The market for defensive ends continues trending toward an all-time high, and interior linemen also cashed in this summer. Myles Garrett became the NFL’s highest-paid defensive player, signing a five-year, $125 million extension with the Cleveland Browns. A few days later, Joey Bosa set a new mark with a five-year, $135 million deal. Bosa and Garrett are the only two defensive players making more than $24 million annually.
DeForest Buckner and Chris Jones reached deals that made them the second and third highest-paid defensive tackles in the league.
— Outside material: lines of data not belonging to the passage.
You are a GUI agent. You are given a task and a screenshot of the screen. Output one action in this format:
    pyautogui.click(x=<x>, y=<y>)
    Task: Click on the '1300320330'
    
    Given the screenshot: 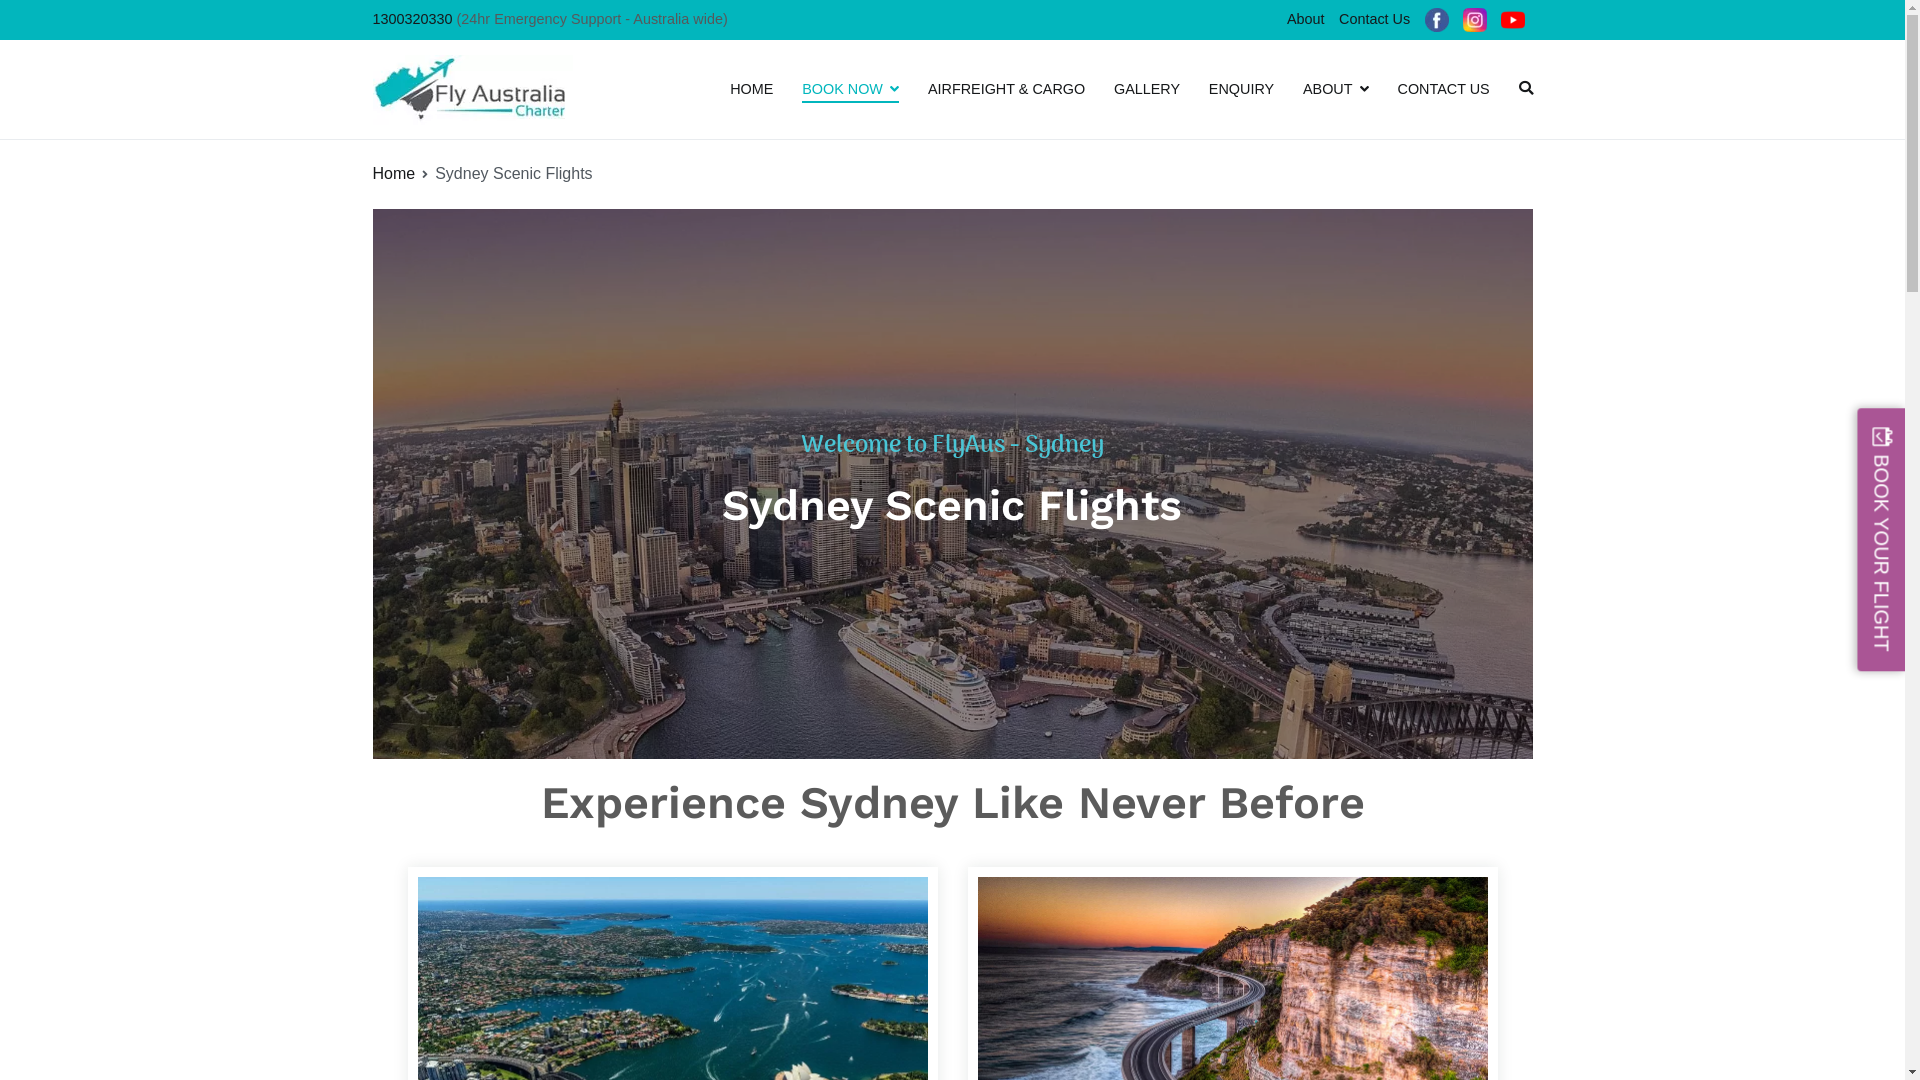 What is the action you would take?
    pyautogui.click(x=411, y=19)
Buckner makes $21 million annually, while Jones makes $20 million. A plethora of other interior defensive linemen signed lucrative deals as well. Javon Hargrave and D.J. Reader cashed in as free agents. Meanwhile, the Pittsburgh Steelers gave Cameron Heyward a four-year, $65.6 million extension.
The Green Bay Packers gave Kenny Clark a four-year, $70 million extension, making him the NFL’s highest-paid nose tackle.
The cornerback market thrived this offseason. Multiple players held the crown for highest-paid cornerback in the league, and six of the NFL’s highest-paid cornerbacks signed deals in the past several months. Byron Jones opened the offseason by signing a five-year, $82.5 million deal with the Miami Dolphins. The deal’s $16.5 million in annual salary became the largest total for a cornerback in the league, until Darius Slay set a new mark days later.
Slay joined the Philadelphia Eagles after forcing his way out of Detroit. The former All-Pro reached a three-year deal worth $50.05 million ($16.683 million annually) with his new team. That mark didn’t stand long either, as Tre’Davious White received a four-year, $69 million extension from Buffalo.
The offseason cornerback market closed when Los Angeles gave Jalen Ramsey a five-year, $100 million deal. It’s the first contract signed by a defensive back worth nine figures. The cornerback market expanded from roughly $15 million to $20 million as the top mark for annual salary.
Safety Budda Baker also cashed in during a profitable summer for defensive backs. He makes $14.75 million annually on a new contract, which broke Eddie Jackson’s previous mark.
Overall, NFL teams committed hundreds of millions of dollars to superstar players in new deals this offseason. These contracts reflect well on the league’s financial health, despite COVID-19 and a decrease in TV numbers. Teams aren’t afraid to open their wallets, and they aren’t afraid about the long-term financial impact of this season.